### Exercise prompt
Start at the line below containing "This screenshot has height=503, width=644." and stop at the line containing "Task: Collapse the". Repeat every line of that stretch exactly, and nothing outside it.

(Pixel coordinate grounding data)

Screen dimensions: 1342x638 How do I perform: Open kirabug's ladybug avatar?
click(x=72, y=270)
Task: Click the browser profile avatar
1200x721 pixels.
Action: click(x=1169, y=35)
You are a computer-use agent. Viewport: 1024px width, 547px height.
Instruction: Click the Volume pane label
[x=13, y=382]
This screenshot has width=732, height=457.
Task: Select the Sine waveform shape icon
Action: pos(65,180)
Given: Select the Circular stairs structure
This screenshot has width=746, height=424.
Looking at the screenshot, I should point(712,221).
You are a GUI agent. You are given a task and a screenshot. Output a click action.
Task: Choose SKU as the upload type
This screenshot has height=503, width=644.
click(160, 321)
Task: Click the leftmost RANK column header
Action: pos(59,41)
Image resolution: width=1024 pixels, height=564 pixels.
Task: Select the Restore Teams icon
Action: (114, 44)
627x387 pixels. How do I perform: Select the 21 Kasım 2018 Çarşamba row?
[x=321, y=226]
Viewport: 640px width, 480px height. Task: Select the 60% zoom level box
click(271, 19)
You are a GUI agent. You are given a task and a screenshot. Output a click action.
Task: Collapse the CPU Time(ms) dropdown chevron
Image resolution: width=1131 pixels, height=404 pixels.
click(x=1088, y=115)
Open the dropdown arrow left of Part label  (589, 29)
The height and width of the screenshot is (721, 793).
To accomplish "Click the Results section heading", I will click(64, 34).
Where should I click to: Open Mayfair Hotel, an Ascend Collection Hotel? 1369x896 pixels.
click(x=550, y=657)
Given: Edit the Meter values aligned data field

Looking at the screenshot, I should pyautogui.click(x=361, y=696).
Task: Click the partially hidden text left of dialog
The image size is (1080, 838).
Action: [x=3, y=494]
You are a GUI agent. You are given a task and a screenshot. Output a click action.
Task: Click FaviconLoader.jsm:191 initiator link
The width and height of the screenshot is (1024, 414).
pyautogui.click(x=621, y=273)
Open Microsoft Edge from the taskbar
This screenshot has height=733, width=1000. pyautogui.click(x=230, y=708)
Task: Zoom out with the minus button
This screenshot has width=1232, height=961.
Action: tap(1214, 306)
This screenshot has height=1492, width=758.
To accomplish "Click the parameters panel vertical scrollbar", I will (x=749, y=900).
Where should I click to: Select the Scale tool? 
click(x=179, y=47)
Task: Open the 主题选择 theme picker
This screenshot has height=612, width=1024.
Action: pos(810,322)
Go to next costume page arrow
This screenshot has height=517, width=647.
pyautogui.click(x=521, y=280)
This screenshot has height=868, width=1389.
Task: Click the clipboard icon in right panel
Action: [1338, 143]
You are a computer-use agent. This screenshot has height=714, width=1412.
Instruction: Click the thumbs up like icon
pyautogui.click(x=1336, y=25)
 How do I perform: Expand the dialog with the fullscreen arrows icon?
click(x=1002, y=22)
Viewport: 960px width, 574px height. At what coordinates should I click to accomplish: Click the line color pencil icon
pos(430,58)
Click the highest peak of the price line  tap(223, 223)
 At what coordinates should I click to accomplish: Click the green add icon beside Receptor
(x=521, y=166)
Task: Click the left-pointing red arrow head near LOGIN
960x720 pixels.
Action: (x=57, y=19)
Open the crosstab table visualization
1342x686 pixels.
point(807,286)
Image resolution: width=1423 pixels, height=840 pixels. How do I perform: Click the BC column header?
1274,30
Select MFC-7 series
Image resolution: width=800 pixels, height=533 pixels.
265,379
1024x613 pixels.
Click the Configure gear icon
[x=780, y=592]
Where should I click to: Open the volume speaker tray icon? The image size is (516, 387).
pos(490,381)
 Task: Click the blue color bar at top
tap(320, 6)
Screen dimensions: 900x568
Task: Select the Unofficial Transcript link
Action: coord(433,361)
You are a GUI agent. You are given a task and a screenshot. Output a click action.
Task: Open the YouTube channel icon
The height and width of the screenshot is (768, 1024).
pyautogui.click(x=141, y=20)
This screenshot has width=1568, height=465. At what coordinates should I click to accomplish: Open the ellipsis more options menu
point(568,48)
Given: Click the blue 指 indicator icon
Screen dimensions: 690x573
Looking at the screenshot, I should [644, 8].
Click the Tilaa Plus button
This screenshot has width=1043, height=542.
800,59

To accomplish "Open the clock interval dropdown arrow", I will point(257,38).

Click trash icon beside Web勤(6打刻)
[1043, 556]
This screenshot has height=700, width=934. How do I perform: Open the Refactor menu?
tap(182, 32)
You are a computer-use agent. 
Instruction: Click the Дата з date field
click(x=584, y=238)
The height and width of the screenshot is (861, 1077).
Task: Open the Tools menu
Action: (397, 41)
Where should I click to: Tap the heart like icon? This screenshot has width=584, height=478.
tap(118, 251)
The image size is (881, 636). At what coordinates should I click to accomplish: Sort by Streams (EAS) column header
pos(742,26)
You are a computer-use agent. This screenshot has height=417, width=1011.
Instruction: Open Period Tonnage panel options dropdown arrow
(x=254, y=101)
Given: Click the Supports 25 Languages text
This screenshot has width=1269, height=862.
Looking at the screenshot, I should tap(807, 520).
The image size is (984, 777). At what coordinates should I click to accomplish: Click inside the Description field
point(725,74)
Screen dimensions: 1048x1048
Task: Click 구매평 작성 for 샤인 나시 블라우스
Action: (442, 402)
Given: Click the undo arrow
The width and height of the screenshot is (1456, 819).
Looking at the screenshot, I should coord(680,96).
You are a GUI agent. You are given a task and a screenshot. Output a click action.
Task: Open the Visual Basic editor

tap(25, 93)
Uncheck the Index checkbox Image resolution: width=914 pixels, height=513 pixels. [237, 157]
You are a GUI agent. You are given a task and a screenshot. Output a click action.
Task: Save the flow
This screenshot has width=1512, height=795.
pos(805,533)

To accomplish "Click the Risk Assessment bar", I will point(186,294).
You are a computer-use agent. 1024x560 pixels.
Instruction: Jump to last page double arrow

### Exercise solution
This screenshot has height=503, width=644.
click(160, 321)
Task: Click the leftmost RANK column header
Action: pos(59,41)
Image resolution: width=1024 pixels, height=564 pixels.
Task: Select the Restore Teams icon
Action: (114, 44)
627x387 pixels. How do I perform: Select the 21 Kasım 2018 Çarşamba row?
[x=321, y=226]
Viewport: 640px width, 480px height. Task: Select the 60% zoom level box
click(271, 19)
You are a GUI agent. You are given a task and a screenshot. Output a click action.
Task: Collapse the CPU Time(ms) dropdown chevron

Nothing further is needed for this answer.